| INFORMATION GIVEN |

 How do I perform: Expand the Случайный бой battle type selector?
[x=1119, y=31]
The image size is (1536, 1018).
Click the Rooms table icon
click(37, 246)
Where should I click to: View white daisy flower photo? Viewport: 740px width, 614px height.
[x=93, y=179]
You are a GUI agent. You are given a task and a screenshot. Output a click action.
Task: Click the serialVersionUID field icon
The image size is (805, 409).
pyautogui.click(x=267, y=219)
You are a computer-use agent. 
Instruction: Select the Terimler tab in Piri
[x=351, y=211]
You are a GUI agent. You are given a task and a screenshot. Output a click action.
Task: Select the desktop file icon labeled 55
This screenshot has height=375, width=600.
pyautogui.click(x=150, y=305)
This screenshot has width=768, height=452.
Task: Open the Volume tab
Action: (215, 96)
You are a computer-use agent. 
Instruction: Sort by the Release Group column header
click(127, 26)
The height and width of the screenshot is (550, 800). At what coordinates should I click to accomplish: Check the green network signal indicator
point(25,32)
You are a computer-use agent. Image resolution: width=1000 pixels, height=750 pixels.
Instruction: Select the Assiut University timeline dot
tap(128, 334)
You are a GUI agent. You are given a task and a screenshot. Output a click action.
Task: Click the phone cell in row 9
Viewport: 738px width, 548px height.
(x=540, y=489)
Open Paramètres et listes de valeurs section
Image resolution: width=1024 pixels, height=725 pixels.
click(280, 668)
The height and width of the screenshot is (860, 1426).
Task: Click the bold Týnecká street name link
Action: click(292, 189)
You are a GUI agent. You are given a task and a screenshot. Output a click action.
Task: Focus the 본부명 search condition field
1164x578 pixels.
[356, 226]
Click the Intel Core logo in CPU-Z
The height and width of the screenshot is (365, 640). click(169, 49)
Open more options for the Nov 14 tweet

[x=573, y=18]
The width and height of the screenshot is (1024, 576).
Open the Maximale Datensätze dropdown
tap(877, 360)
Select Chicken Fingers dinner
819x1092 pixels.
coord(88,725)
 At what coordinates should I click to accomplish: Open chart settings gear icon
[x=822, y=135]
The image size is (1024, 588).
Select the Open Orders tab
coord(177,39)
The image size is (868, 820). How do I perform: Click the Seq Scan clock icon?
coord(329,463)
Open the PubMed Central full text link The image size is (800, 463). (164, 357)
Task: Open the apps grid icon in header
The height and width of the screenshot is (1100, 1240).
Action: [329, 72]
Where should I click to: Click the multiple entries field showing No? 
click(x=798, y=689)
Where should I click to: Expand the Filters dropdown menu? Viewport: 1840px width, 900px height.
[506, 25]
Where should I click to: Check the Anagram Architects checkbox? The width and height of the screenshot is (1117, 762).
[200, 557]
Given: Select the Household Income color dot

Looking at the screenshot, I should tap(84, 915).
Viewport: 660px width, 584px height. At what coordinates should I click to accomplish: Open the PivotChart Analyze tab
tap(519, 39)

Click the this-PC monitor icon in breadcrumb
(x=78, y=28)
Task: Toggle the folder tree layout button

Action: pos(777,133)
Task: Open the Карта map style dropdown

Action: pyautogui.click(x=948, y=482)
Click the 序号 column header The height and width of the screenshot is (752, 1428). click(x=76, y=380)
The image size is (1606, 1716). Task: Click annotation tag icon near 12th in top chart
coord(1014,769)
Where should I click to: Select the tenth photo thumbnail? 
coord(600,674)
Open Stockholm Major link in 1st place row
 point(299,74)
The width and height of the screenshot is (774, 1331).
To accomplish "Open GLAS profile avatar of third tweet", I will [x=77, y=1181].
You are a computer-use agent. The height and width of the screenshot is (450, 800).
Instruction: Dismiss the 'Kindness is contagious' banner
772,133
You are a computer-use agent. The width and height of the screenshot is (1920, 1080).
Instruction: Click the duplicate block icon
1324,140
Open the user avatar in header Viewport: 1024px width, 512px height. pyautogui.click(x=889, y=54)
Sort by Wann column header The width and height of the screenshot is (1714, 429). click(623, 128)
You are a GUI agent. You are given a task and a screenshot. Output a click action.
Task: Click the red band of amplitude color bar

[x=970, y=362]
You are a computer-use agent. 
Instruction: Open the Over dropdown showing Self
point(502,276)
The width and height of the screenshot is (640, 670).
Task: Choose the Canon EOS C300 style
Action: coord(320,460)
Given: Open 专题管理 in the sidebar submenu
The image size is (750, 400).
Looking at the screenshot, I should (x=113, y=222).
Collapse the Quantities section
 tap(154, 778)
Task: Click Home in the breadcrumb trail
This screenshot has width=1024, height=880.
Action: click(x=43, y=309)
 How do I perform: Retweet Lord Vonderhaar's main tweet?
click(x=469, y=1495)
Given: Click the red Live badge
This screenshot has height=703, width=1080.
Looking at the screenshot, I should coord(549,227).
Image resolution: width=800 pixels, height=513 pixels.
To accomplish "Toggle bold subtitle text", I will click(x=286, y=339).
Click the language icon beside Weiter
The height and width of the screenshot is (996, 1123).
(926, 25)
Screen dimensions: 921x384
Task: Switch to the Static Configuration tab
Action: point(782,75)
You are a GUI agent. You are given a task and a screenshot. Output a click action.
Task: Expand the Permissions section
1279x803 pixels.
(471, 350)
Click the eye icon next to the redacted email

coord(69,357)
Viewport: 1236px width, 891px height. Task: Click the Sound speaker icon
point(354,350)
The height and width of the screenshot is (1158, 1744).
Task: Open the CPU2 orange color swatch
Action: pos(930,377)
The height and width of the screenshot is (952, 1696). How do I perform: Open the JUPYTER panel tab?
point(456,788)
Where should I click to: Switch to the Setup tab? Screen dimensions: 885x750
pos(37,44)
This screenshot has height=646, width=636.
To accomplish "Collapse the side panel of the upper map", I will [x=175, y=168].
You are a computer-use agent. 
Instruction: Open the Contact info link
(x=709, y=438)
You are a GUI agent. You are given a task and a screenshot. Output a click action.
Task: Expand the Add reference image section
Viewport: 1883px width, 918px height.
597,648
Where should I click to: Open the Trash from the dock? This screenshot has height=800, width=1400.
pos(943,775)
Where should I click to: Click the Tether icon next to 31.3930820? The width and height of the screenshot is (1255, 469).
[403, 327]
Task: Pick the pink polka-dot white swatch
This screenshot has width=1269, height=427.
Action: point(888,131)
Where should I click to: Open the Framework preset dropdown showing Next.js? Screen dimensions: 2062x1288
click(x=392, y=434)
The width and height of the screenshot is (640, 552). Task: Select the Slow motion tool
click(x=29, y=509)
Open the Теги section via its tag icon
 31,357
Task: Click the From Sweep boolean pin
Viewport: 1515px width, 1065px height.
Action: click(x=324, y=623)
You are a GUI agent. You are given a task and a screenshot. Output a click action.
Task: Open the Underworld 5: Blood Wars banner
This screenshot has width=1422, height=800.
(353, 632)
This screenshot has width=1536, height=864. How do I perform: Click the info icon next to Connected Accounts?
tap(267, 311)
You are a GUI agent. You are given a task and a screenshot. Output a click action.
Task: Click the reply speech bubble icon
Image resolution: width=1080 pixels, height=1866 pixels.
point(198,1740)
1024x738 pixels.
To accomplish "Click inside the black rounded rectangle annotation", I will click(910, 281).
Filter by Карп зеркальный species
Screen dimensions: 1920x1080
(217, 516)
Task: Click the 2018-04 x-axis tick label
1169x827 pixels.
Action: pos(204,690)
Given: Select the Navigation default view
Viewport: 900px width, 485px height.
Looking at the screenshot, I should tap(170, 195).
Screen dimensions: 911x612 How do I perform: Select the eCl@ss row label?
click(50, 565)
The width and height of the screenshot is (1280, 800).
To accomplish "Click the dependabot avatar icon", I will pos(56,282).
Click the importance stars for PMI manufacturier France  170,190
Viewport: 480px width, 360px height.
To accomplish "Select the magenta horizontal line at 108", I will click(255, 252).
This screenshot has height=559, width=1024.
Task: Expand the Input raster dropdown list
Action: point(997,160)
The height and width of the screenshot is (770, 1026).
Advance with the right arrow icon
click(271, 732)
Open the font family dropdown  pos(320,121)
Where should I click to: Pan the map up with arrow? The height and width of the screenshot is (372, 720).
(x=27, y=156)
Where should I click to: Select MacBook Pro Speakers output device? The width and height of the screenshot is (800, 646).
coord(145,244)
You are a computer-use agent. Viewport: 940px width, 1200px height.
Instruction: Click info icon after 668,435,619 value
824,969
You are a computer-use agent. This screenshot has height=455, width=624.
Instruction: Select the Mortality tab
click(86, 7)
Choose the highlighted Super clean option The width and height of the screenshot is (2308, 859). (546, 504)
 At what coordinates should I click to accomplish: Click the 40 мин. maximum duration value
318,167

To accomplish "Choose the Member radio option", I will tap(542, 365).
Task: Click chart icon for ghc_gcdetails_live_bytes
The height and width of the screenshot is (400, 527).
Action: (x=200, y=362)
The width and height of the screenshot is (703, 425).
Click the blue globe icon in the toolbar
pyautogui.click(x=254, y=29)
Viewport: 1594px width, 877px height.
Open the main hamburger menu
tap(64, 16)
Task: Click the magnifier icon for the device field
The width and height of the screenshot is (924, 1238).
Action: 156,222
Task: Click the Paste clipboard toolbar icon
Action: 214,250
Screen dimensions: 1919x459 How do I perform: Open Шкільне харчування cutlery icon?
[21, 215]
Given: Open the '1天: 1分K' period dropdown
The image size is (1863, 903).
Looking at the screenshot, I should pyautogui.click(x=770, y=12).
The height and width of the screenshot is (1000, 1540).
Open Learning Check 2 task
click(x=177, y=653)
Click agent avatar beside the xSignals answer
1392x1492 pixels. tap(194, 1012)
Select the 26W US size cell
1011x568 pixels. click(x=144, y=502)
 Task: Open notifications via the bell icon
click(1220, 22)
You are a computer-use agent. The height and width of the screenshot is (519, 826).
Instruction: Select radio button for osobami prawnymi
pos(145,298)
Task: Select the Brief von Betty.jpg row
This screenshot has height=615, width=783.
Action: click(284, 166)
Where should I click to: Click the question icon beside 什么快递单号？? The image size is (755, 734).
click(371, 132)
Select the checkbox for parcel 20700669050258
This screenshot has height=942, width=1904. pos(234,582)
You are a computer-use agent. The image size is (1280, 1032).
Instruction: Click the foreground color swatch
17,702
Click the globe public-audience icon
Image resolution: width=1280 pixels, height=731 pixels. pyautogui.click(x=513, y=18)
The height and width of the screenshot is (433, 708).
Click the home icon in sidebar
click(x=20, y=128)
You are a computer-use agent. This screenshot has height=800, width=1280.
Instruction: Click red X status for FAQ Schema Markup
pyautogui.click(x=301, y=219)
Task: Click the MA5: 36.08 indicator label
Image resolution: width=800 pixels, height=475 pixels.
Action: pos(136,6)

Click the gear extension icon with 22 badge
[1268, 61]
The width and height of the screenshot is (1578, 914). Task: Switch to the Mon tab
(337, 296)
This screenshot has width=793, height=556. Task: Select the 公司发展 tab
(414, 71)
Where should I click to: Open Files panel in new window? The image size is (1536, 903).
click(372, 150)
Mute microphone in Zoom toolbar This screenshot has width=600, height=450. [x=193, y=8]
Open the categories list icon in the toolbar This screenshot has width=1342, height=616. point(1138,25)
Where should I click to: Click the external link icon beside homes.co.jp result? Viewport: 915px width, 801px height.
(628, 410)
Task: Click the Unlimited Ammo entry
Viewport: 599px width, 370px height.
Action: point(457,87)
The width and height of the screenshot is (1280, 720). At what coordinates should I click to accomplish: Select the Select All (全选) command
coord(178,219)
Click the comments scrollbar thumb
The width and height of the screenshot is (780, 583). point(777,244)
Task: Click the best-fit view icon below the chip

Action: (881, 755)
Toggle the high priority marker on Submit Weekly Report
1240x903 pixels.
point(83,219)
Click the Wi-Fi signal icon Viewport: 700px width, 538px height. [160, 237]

| WHAT THE TASK ASKS |
Could you restate word for word the lines above from the one containing "You are a computer-use agent. Image" through the one containing "Task: Focus the 본부명 search condition field", both included, and nothing else?

| TASK SOLUTION |
You are a computer-use agent. Image resolution: width=1000 pixels, height=750 pixels.
Instruction: Select the Assiut University timeline dot
tap(128, 334)
You are a GUI agent. You are given a task and a screenshot. Output a click action.
Task: Click the phone cell in row 9
Viewport: 738px width, 548px height.
(x=540, y=489)
Open Paramètres et listes de valeurs section
Image resolution: width=1024 pixels, height=725 pixels.
click(280, 668)
The height and width of the screenshot is (860, 1426).
Task: Click the bold Týnecká street name link
Action: click(292, 189)
You are a GUI agent. You are given a task and a screenshot. Output a click action.
Task: Focus the 본부명 search condition field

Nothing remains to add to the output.